Required work →
Return each line of the entries that holds the string "Video".

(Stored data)

BEGIN

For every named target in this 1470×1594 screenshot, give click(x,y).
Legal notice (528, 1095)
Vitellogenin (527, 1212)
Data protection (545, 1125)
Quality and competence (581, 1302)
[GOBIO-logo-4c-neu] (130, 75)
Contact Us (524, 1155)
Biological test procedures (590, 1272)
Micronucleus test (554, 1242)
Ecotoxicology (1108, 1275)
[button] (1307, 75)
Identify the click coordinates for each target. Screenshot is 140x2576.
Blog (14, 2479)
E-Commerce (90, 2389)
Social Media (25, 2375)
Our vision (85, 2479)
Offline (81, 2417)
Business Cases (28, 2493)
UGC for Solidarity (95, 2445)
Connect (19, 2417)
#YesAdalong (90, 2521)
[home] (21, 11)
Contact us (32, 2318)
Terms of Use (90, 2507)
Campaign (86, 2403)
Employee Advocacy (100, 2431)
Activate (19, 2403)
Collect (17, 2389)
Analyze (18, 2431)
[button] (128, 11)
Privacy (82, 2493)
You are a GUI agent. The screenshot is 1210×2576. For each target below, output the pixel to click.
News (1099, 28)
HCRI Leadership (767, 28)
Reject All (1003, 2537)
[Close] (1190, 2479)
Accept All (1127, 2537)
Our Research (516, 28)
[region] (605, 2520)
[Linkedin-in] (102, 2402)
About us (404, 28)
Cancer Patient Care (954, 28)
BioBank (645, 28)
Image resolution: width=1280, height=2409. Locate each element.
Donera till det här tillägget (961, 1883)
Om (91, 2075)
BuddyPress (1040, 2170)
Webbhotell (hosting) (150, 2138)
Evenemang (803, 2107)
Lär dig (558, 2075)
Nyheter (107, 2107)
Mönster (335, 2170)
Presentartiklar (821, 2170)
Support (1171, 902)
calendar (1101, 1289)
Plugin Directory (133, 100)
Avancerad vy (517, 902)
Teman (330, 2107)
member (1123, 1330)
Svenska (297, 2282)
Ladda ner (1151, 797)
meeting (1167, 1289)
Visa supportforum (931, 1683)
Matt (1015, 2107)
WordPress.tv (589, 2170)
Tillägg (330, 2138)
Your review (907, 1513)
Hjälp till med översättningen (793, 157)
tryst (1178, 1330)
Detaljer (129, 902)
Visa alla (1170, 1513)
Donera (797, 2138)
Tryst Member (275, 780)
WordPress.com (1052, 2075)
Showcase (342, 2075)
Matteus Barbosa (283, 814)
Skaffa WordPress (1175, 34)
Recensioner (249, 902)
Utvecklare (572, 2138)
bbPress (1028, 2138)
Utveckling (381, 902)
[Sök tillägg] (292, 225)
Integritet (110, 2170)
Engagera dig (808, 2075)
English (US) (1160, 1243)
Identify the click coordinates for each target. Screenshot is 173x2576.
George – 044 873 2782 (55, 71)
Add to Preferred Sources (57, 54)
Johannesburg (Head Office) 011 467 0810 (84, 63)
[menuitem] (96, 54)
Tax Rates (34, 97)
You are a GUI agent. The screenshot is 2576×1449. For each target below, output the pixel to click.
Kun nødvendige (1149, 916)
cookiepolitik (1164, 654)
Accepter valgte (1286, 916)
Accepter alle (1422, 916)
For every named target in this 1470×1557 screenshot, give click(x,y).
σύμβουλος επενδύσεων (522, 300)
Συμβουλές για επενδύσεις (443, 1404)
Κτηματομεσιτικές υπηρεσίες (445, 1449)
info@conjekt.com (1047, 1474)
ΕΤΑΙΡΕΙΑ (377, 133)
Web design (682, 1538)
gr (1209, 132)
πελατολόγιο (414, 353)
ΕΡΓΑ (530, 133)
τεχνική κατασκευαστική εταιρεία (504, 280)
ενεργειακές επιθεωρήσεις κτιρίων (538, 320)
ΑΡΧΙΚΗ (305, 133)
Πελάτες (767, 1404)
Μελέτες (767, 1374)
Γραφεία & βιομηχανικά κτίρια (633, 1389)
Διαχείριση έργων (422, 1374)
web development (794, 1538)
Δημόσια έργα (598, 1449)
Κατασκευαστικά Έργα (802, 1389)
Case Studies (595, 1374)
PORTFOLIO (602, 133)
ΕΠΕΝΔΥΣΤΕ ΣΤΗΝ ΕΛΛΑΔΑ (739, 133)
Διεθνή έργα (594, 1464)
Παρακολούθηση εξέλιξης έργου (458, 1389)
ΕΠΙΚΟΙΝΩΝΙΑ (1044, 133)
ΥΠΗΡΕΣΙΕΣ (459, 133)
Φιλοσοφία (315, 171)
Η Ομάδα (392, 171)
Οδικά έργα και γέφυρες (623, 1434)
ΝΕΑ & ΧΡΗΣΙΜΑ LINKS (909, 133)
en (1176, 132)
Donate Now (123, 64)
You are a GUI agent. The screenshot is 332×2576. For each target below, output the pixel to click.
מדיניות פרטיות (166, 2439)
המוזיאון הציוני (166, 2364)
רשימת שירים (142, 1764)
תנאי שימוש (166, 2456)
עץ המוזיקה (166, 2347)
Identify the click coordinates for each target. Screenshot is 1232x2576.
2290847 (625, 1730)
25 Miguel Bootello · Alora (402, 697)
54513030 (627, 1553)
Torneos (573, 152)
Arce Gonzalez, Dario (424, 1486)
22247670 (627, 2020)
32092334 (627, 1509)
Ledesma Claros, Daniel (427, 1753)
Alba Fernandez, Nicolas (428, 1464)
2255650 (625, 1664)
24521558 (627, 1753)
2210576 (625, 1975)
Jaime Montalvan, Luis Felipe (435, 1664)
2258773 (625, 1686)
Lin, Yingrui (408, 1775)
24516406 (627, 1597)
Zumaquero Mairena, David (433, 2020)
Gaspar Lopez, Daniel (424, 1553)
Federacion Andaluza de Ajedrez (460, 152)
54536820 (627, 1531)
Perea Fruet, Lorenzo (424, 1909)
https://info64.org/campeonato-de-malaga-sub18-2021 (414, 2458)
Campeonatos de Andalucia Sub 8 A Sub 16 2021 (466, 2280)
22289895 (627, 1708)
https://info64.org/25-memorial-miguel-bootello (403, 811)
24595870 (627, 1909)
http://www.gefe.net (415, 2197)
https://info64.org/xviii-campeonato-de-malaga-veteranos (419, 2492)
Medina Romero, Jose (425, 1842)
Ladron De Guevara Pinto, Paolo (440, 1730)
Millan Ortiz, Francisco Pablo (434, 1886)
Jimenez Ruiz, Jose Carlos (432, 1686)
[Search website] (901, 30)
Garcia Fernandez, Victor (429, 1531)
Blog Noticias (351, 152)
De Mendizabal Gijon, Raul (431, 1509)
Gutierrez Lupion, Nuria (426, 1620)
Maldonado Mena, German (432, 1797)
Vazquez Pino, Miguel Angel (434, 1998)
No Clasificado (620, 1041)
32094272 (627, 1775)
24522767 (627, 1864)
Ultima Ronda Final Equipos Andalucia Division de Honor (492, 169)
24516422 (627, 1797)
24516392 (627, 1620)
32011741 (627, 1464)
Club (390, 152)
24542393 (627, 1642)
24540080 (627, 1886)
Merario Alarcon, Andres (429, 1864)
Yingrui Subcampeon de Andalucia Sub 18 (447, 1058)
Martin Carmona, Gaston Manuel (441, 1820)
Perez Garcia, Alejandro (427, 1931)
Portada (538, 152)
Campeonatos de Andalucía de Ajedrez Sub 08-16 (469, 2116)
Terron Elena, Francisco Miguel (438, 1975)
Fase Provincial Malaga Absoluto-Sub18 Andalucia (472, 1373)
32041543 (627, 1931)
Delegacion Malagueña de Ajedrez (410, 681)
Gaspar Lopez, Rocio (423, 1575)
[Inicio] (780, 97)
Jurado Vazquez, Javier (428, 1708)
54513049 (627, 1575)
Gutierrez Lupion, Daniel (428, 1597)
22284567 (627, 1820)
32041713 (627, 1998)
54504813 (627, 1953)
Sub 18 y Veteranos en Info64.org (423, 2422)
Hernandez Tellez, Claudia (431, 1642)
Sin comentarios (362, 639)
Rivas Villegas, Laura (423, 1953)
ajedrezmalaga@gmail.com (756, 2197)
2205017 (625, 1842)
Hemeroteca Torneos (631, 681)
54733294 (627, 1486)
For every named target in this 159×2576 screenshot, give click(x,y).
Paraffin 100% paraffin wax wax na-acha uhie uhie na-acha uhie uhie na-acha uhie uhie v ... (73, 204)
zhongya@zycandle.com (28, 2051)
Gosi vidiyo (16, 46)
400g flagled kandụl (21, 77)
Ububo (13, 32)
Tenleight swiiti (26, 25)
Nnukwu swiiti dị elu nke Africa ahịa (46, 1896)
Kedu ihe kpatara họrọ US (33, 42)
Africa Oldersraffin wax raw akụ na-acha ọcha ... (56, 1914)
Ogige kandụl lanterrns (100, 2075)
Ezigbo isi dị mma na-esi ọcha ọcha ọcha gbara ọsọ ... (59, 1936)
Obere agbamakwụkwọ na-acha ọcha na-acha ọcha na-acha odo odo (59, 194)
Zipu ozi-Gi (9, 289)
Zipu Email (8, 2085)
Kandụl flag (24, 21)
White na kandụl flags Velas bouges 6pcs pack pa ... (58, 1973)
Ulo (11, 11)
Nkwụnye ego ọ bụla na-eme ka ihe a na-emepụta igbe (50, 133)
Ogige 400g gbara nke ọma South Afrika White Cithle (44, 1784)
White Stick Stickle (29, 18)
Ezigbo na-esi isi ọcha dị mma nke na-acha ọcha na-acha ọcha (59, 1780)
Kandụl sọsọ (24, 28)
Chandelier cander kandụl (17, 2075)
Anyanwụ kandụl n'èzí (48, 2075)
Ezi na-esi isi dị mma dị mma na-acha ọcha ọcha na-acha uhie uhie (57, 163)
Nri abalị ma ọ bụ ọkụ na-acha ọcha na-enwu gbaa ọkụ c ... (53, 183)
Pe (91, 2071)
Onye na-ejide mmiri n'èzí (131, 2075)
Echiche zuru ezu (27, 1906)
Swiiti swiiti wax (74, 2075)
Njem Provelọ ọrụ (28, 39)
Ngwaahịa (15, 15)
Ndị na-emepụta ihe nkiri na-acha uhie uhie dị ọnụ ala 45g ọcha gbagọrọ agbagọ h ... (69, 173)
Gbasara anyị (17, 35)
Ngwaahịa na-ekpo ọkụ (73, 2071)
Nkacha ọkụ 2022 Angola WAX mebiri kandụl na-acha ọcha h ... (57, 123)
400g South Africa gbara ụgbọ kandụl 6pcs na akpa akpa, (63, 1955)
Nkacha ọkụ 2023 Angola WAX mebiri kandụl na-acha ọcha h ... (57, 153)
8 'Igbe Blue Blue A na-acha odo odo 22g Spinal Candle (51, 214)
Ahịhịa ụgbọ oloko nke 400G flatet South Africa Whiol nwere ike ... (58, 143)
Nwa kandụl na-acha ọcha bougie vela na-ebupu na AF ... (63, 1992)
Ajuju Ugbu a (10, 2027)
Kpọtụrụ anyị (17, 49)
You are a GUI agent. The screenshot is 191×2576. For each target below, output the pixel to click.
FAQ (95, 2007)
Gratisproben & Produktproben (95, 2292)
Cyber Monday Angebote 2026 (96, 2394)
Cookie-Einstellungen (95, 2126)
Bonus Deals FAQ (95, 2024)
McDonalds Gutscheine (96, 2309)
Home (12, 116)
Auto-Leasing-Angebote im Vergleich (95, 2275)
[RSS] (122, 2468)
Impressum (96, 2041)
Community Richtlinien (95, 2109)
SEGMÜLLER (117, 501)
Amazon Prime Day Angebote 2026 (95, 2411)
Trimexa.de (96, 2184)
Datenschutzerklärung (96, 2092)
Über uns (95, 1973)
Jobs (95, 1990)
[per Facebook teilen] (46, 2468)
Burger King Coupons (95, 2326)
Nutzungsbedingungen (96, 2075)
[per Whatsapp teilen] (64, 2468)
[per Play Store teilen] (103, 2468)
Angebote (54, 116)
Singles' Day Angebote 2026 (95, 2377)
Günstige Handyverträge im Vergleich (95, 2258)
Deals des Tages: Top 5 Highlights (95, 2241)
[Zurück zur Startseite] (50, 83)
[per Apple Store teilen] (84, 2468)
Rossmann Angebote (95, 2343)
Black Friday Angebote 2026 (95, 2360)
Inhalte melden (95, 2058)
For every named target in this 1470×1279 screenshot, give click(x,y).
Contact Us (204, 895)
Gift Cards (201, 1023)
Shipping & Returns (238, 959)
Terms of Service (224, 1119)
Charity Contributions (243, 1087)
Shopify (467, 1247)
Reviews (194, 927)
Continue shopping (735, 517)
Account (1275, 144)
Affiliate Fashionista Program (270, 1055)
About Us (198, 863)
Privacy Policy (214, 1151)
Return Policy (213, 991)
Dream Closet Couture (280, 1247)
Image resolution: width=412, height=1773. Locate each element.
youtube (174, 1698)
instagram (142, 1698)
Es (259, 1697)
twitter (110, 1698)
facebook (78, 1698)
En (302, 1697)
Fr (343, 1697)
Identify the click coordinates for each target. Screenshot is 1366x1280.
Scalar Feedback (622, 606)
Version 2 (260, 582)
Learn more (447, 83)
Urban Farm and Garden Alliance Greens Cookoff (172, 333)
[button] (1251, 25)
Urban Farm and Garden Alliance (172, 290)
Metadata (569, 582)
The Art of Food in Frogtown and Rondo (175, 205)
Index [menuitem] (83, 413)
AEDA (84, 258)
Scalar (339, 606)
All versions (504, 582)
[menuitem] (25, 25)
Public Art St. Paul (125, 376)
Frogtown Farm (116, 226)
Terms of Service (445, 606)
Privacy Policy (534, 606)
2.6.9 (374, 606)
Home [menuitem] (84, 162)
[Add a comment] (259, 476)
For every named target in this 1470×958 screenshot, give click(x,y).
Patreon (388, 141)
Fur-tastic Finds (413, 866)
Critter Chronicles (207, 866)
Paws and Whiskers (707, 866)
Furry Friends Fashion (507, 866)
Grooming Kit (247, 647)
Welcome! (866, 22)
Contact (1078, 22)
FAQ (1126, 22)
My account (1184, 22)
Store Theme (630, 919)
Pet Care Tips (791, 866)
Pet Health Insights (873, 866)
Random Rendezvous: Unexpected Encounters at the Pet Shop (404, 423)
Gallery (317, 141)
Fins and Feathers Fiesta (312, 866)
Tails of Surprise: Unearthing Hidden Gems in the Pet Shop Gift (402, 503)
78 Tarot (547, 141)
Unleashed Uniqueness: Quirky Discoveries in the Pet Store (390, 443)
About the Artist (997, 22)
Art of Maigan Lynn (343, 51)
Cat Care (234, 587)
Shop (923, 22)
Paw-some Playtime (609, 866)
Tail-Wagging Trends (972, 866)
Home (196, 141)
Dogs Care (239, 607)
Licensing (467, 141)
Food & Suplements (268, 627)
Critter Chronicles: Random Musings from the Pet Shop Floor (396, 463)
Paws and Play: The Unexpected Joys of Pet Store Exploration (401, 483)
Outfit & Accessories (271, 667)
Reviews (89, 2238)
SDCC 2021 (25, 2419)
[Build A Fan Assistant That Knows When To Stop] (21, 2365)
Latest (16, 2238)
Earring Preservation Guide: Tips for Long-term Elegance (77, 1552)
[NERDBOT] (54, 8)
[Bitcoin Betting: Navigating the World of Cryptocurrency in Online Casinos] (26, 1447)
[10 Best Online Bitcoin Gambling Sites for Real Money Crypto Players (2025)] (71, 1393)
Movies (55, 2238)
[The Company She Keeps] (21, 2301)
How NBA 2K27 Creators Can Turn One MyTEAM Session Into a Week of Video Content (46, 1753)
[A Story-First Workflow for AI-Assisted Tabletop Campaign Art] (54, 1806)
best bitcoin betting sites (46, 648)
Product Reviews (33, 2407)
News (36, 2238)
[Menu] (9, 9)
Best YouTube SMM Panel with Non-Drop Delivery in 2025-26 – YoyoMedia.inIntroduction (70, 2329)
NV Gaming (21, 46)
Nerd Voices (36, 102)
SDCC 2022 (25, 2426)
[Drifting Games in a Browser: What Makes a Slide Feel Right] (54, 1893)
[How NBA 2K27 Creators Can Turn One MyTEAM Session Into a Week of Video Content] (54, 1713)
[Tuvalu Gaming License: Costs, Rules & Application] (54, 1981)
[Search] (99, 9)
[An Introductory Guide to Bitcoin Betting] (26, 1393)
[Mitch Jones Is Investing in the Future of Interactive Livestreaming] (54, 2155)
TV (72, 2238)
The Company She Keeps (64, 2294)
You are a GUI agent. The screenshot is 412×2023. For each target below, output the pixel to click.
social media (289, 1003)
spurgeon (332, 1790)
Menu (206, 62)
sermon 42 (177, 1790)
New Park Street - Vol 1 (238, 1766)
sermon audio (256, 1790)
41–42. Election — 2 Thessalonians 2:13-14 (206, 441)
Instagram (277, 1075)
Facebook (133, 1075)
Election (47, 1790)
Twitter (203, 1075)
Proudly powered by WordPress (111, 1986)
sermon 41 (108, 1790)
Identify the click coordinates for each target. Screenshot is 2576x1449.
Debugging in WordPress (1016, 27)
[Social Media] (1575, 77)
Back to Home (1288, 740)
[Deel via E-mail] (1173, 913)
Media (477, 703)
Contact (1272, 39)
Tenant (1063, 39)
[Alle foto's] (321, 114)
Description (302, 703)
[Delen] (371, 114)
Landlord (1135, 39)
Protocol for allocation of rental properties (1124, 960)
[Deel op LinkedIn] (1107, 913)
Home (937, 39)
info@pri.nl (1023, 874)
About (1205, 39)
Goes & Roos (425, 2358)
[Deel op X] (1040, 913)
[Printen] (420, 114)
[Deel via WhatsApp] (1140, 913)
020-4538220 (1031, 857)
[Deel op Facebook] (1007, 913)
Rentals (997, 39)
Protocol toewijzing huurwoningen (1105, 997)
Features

END

Worked solution →
How NBA 2K27 Creators Can Turn One MyTEAM Session Into a Week of Video Content (46, 1753)
[How NBA 2K27 Creators Can Turn One MyTEAM Session Into a Week of Video Content] (54, 1713)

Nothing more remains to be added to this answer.